Challenge criteria: A book that involves a bookshop/library
Given a back-room computer job when the beloved Birmingham library she works in turns into a downsized retail complex, Nina misses her old role terribly – dealing with people, greeting her regulars, making sure everyone gets the right books for their needs. Then a new business nobody else wants catches her eye: owning a tiny little bookshop bus up in the Scottish highlands.
No computers. Shortages. Out all hours in the freezing cold; driving with a tiny stock of books… not to mention how the little community is going to take to her, particularly when she stalls the bus on a level crossing…
What I liked:
This book is an absolutely lovely read. It’s very sweet, and perfect for a rainy day with blankets, a cosy chair, and some tea.
Nina is one of the most relatable characters I’ve met in a very long time.

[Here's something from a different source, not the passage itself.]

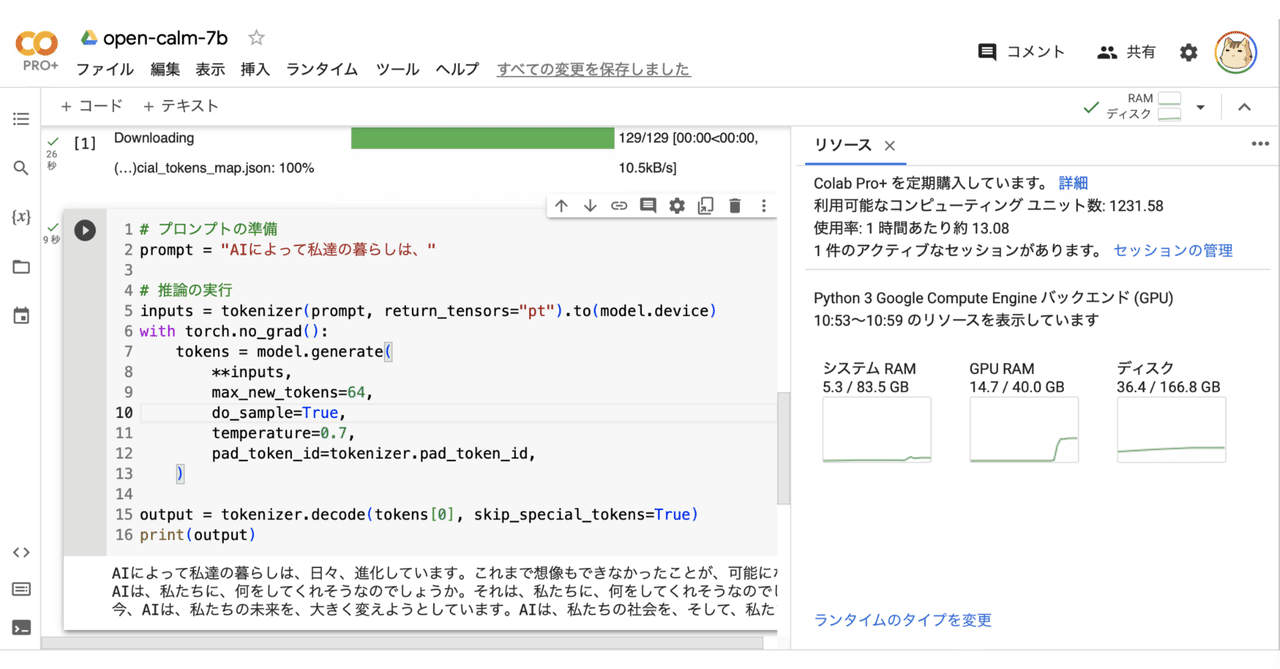
Task: Run the prompt preparation code cell
Action: pyautogui.click(x=84, y=230)
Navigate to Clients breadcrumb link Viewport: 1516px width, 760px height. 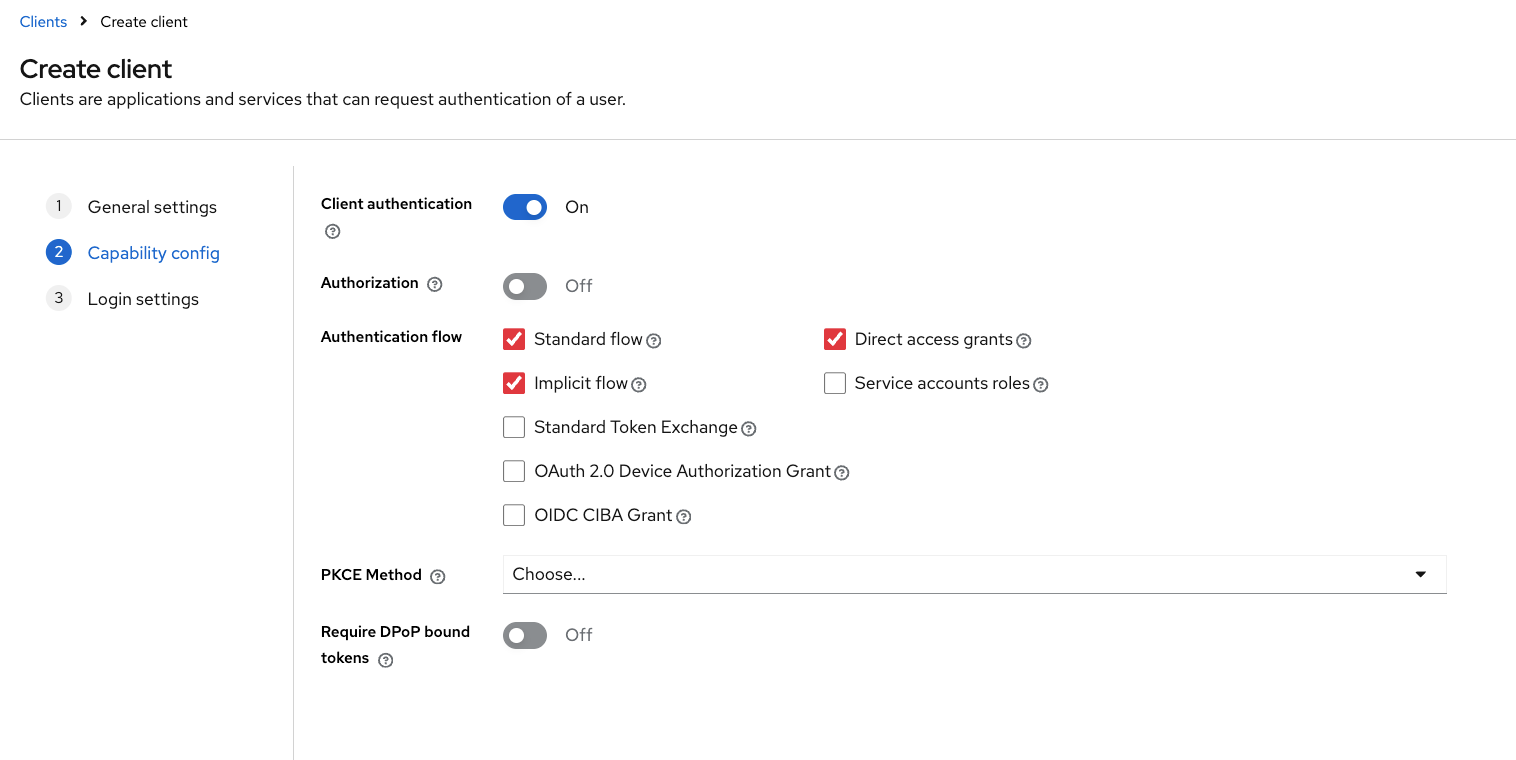click(x=43, y=22)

I, too, have hundreds of books lying on the floor of my bedroom, strewn across my dressing tables, hidden on my parent’s coffee table. They’re everywhere. It’s something a lot of readers will relate to instantly. Non readers will find more of a mirror in Surinder.
If you’re struggling for something to read, this book will be a huge help. It name drops tonnes of great options for your next read. I even found something to pick up.
What I didn’t like:
There were a couple of slips and inaccuracies in the book that I didn’t completely love and did take away from my enjoyment as I read.
I was not at all impressed that Nina was refused renting the van because she was a woman. My feminist alarm was blaring for days after that.
Out of five:
Three and a half. A lovely story which will delight book lovers, but there were a couple of things I wasn’t too into.